When avoiding these plants is not possible, it is recommended to wear personal protective clothing, e.g., disposable or washable, as a common solution for outdoor occupations. However, caution is needed to avoid urushiol secondary exposure (until clothes are laundered) or from clothing material that does not stop urushiol penetration to skin, e.g., sweaty, thin clothing. Use woven fabric, such as wool. If necessary, consider a waterproof coverall suit. Use heavy duty leather, not cotton gloves, for good protection from urushiol. Depending on protection needs, consider heavy duty vinyl (PVC) gloves since they prevent urushiol penetration, but latex or rubber gloves do not.

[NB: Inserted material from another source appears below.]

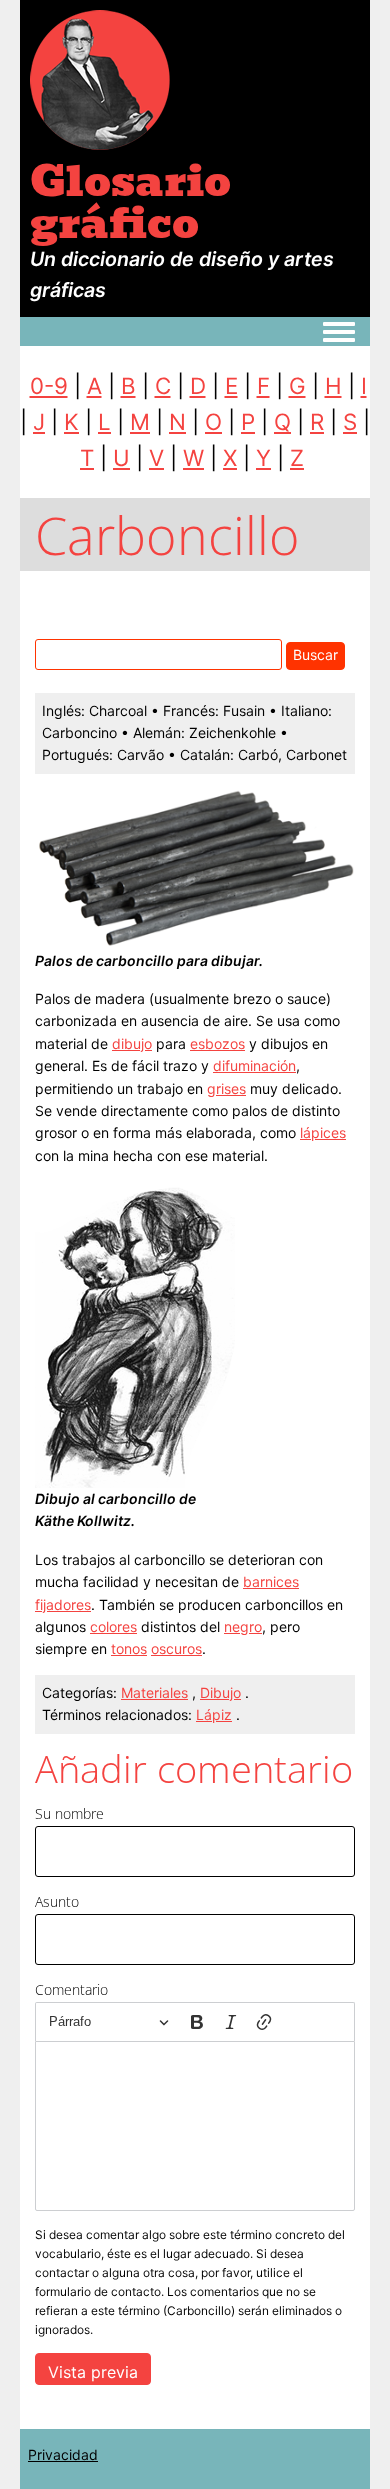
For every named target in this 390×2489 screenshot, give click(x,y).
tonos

Although controversial, the evaluation of skin barrier creams, as protective agents prior to exposure to toxic plants, has been investigated for a 20+ years in effort to decrease the extensive hazard in the U.S. Forestry Services and other occupations. In the mid 1990s, it was reported that up to 150 barrier preparations had been evaluated. In 1992, several barrier creams were evaluated in clinical studies
and reported to be effective to prevent or reduce TD severity, but they are not commercially available today. Of these barrier creams, only one, topical 5% quaternium-18 bentonite lotion
, has been evaluated to prevent or minimize allergic reaction from urushiol exposure. This preparation was approved by the FDA in 1996 as Ivy Block
, and was the preferred barrier cream, but unfortunately it was discontinued in ~2018. Currently, there is another purported barrier cream, e.g., Ivy-X
, available commercially that claims to be effective, but there is no published randomized clinical trials reporting effectiveness at this time.
It is paramount to lessen the amount of time and concentration of urushiol on skin in effort to decrease symptom severity, but many lack awareness of when they were exposed. Urushiol is known to be degraded with water. If you are aware, immediately wash exposed skin within 60 minutes. (See Table 1). However, it is still recommended by expert consensus
to wash exposed skin up to two hours after urushiol exposure by using repetitive high-pressure, single direction gentle washing with soap (e.g., Dial Ultra or Dawn) and under hot running water. However, this recommendation is not applicable in the outdoors with limited resources. (Note: it is still controversial to use cool, warm or hot water with dish soap to remove urushiol from skin). Based on the evidence, we recommend to use water and dish soap, or wash exposed skin with rubbing (isopropyl) alcohol as a common household product reported for many decades to be effective. The use of rubbing alcohol should be followed by a water rinse, if available. Other recommended household solutions for cleaning urushiol off skin or tools is either mineral spirits, or hypochlorite (dilute 1:9 bleach/water).